Prompt: Reproduce all of the data word for word.

Dataset:
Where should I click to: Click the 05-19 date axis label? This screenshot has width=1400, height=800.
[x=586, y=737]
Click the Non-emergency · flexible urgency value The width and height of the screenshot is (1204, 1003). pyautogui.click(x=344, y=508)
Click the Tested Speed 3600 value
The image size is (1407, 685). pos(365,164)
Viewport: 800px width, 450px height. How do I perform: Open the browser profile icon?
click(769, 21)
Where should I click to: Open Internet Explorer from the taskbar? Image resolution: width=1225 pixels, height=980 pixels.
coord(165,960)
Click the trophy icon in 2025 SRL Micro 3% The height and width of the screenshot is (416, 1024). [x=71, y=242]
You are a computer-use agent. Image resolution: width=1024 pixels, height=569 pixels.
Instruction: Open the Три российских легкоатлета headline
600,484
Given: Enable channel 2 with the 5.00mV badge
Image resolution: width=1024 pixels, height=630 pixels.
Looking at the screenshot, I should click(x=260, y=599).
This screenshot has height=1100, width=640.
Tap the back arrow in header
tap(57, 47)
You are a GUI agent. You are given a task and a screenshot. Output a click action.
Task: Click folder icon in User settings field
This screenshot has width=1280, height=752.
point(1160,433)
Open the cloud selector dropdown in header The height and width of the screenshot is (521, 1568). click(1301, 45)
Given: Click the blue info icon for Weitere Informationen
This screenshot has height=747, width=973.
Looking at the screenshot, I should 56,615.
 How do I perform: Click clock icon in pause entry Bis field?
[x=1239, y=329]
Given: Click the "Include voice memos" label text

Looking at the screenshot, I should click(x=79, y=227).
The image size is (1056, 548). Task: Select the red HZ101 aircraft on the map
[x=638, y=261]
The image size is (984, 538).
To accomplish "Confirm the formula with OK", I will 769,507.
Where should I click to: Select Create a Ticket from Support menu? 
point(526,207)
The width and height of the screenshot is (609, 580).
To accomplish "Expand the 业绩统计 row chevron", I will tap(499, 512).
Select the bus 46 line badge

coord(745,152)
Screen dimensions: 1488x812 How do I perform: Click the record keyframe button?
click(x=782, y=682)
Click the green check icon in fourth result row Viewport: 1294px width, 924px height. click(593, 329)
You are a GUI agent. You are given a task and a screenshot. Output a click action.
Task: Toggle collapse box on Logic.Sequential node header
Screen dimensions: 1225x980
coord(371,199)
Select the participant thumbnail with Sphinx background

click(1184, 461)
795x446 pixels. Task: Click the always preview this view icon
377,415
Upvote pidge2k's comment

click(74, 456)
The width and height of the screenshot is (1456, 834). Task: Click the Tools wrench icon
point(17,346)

Result of the task:
Where should I click to: Click the 05-19 date axis label? This screenshot has width=1400, height=800.
[x=586, y=737]
Click the Non-emergency · flexible urgency value The width and height of the screenshot is (1204, 1003). pyautogui.click(x=344, y=508)
Click the Tested Speed 3600 value
The image size is (1407, 685). pos(365,164)
Viewport: 800px width, 450px height. How do I perform: Open the browser profile icon?
click(769, 21)
Where should I click to: Open Internet Explorer from the taskbar? Image resolution: width=1225 pixels, height=980 pixels.
coord(165,960)
Click the trophy icon in 2025 SRL Micro 3% The height and width of the screenshot is (416, 1024). [x=71, y=242]
You are a computer-use agent. Image resolution: width=1024 pixels, height=569 pixels.
Instruction: Open the Три российских легкоатлета headline
600,484
Given: Enable channel 2 with the 5.00mV badge
Image resolution: width=1024 pixels, height=630 pixels.
Looking at the screenshot, I should click(x=260, y=599).
This screenshot has height=1100, width=640.
Tap the back arrow in header
tap(57, 47)
You are a GUI agent. You are given a task and a screenshot. Output a click action.
Task: Click folder icon in User settings field
This screenshot has width=1280, height=752.
point(1160,433)
Open the cloud selector dropdown in header The height and width of the screenshot is (521, 1568). click(1301, 45)
Given: Click the blue info icon for Weitere Informationen
This screenshot has height=747, width=973.
Looking at the screenshot, I should 56,615.
 How do I perform: Click clock icon in pause entry Bis field?
[x=1239, y=329]
Given: Click the "Include voice memos" label text

Looking at the screenshot, I should click(x=79, y=227).
The image size is (1056, 548). Task: Select the red HZ101 aircraft on the map
[x=638, y=261]
The image size is (984, 538).
To accomplish "Confirm the formula with OK", I will 769,507.
Where should I click to: Select Create a Ticket from Support menu? 
point(526,207)
The width and height of the screenshot is (609, 580).
To accomplish "Expand the 业绩统计 row chevron", I will tap(499, 512).
Select the bus 46 line badge

coord(745,152)
Screen dimensions: 1488x812 How do I perform: Click the record keyframe button?
click(x=782, y=682)
Click the green check icon in fourth result row Viewport: 1294px width, 924px height. click(593, 329)
You are a GUI agent. You are given a task and a screenshot. Output a click action.
Task: Toggle collapse box on Logic.Sequential node header
Screen dimensions: 1225x980
coord(371,199)
Select the participant thumbnail with Sphinx background

click(1184, 461)
795x446 pixels. Task: Click the always preview this view icon
377,415
Upvote pidge2k's comment

click(74, 456)
The width and height of the screenshot is (1456, 834). Task: Click the Tools wrench icon
point(17,346)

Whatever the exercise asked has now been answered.